§ **Material provided**

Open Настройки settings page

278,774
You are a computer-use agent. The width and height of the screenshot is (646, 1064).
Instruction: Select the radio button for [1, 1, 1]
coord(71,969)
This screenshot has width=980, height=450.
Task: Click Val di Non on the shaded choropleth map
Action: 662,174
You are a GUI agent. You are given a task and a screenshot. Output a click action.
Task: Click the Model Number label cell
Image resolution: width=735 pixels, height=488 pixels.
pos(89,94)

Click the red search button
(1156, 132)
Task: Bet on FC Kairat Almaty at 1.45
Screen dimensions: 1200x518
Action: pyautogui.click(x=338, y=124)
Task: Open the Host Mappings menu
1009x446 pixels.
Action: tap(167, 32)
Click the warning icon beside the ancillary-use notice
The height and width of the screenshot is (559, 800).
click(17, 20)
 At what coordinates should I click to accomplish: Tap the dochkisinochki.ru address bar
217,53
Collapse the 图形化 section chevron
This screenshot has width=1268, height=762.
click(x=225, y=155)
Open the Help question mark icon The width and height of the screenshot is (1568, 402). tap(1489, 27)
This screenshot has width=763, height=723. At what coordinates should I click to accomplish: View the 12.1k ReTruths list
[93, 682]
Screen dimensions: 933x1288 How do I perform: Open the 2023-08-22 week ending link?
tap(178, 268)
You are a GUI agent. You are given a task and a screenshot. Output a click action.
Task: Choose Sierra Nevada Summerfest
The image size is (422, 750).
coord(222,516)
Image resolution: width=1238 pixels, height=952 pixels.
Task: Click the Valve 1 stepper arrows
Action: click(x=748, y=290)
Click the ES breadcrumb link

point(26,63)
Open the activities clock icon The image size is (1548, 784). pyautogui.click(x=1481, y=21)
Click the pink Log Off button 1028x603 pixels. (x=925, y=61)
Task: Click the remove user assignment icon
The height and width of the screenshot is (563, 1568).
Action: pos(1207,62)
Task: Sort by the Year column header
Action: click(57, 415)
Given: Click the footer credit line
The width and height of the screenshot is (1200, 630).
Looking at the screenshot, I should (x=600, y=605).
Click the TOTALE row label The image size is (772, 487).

§ **Action item**
Return each entry from the material above exactly as it appears.

§ **Your response**
Open Настройки settings page

278,774
You are a computer-use agent. The width and height of the screenshot is (646, 1064).
Instruction: Select the radio button for [1, 1, 1]
coord(71,969)
This screenshot has width=980, height=450.
Task: Click Val di Non on the shaded choropleth map
Action: 662,174
You are a GUI agent. You are given a task and a screenshot. Output a click action.
Task: Click the Model Number label cell
Image resolution: width=735 pixels, height=488 pixels.
pos(89,94)

Click the red search button
(1156, 132)
Task: Bet on FC Kairat Almaty at 1.45
Screen dimensions: 1200x518
Action: pyautogui.click(x=338, y=124)
Task: Open the Host Mappings menu
1009x446 pixels.
Action: tap(167, 32)
Click the warning icon beside the ancillary-use notice
The height and width of the screenshot is (559, 800).
click(17, 20)
 At what coordinates should I click to accomplish: Tap the dochkisinochki.ru address bar
217,53
Collapse the 图形化 section chevron
This screenshot has width=1268, height=762.
click(x=225, y=155)
Open the Help question mark icon The width and height of the screenshot is (1568, 402). tap(1489, 27)
This screenshot has width=763, height=723. At what coordinates should I click to accomplish: View the 12.1k ReTruths list
[93, 682]
Screen dimensions: 933x1288 How do I perform: Open the 2023-08-22 week ending link?
tap(178, 268)
You are a GUI agent. You are given a task and a screenshot. Output a click action.
Task: Choose Sierra Nevada Summerfest
The image size is (422, 750).
coord(222,516)
Image resolution: width=1238 pixels, height=952 pixels.
Task: Click the Valve 1 stepper arrows
Action: click(x=748, y=290)
Click the ES breadcrumb link

point(26,63)
Open the activities clock icon The image size is (1548, 784). pyautogui.click(x=1481, y=21)
Click the pink Log Off button 1028x603 pixels. (x=925, y=61)
Task: Click the remove user assignment icon
The height and width of the screenshot is (563, 1568).
Action: pos(1207,62)
Task: Sort by the Year column header
Action: click(57, 415)
Given: Click the footer credit line
The width and height of the screenshot is (1200, 630).
Looking at the screenshot, I should (x=600, y=605).
Click the TOTALE row label The image size is (772, 487).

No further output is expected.